I don’t have a strong meme game
When moms post memes about how crazy their kids are or how much they want to drink away parenthood, I don’t “like” them most of the time. I literally don’t get it.
It’s not that I’m unsympathetic. My personal approach is to manage (or over-manage) everything. Making a mess isn’t an option.
I can’t really join in the commiserating over how nuts it is to be a parent. Because it’s kind of — not?
There are no memes for having your crap together because honestly, who cares.
We don’t change the plan
I approach life like a test where I must fill out all the extra credit questions. There’s no “winging it.” Subsequently, I’m kind of a killjoy.
If you want to do something crazy, like not fold your laundry for a week, I’m not going to join you. I’m just not. There is a schedule and we’re going to stick to it.
I start each month with goals for my life, work, family, and hobbies. I carefully plot all the steps to achieve them by week and by day. If this sounds crazy to you then, the way you live your life probably stresses me out — just thinking about the chaos.
I tough it out
I stick strongly to the notion that I’m the adult and it’s my job to keep everything together (fulfilling every eldest girl-child, overachiever stereotype). I am my own backup plan.
So, when things get hard, I’m just going to find a way to manage it. I’m not going to cry or let myself feel things.
I’m baffled by the idea of complaining about my kid (no matter how many nights of sleep I miss holding him while he cries.)
But we can still be friends
There are some serious benefits to “hot mess” moms in having a friend who is a supermom. For one, I’m extremely reliable. If I say I’ll do something, I will do it. I will be there on time and it will be excellent.
Also, I’m a pretty good problem solver. I may not volunteer information or give unsolicited advice. But, I probably already extensively researched that thing that is keeping you up all night with worry.
I do have empathy
Even though I don’t approach my life in the same way as you, it doesn’t mean I judge you. In fact, I’m pretty focused on what I’m doing. I’m not interested in changing you.
With a little empathy, I can still care about the things that matter to you, even if I personally don’t get them. Both our kids poop in weird places. Both of us find unexpected crumbs on our blouses. Both of us are tired, just tired, of this mom thing some days.
I’m happy to lighten your burden in whatever way I can.
I can *actually* change the plan
I know I said that we don’t change the plan. But, I can actually change it for you. If you need help, I’ll go into logistics mode. I’ll find that extra hour (or five) to watch your kid. I’ll reschedule the dry cleaning. I’ll call into work.
You’ll find that, in some ways, my life is more flexible because I put together “contingency” extra time in case of emergencies. I can use some of that to assist my mom friends.
I’m aware of how ridiculous this is
As much as I don’t laugh at your “We’re all going crazy staying home with our kids 24/7/365” jokes, I realize that no one thinks my planner problems are funny.

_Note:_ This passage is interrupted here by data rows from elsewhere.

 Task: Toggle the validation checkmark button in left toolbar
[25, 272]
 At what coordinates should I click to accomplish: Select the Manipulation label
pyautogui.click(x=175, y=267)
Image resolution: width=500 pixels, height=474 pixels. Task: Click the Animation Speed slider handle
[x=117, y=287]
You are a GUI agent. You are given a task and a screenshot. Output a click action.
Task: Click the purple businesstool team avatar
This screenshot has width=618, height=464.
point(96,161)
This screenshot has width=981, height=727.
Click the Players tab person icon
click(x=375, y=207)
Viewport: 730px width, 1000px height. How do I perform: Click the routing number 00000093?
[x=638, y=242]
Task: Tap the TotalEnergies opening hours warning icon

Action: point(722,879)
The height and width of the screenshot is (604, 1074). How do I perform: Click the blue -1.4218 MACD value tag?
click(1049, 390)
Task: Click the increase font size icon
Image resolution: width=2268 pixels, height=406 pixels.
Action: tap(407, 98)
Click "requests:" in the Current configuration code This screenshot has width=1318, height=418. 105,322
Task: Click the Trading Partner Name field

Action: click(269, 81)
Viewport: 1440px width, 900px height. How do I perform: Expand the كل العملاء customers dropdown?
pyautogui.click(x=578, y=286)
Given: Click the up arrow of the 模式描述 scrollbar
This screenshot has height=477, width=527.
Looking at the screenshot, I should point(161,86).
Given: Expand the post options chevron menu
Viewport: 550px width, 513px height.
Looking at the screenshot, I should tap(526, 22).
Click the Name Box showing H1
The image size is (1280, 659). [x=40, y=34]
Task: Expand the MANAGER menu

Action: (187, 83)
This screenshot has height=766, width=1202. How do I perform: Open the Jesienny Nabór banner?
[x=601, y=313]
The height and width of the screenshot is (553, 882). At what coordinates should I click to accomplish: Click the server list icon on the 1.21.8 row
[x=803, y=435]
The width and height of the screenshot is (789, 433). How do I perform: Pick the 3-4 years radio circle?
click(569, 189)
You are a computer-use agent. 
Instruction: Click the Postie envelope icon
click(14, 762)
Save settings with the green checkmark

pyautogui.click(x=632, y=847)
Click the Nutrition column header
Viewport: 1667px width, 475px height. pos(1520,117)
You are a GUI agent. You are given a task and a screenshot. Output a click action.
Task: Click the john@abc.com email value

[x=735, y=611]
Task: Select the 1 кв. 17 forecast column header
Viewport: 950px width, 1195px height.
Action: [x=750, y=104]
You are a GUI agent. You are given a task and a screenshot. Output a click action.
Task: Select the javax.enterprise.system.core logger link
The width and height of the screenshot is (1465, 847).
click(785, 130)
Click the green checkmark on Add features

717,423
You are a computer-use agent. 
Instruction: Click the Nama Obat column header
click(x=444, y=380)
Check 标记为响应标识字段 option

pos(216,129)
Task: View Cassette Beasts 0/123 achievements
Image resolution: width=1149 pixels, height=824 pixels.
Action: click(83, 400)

I don’t know many people who watch “Friends” and say, “Oh yeah, everything Monica says makes perfect sense to me.” Planners are in the minority. I’m ridiculous and aware of it.
If you’re one of those moms who is totally overwhelmed by your brood, you should really make friends with someone who has it all together. I may look a little shocked when you confess that you fed your kids leftover mac-n-cheese for breakfast.
I’ll also probably have a gift card for coffee that I want you to use (because I want to make space in my wallet organizer). Take the gift card, drink the coffee, and everything will be a little bit better.
Your value? Making friends isn’t something I can put in a planner!
Just don’t ask me to help you pick a journal or lend my favorite set of pens — because you will never fill out the planner and you will probably lose my pens.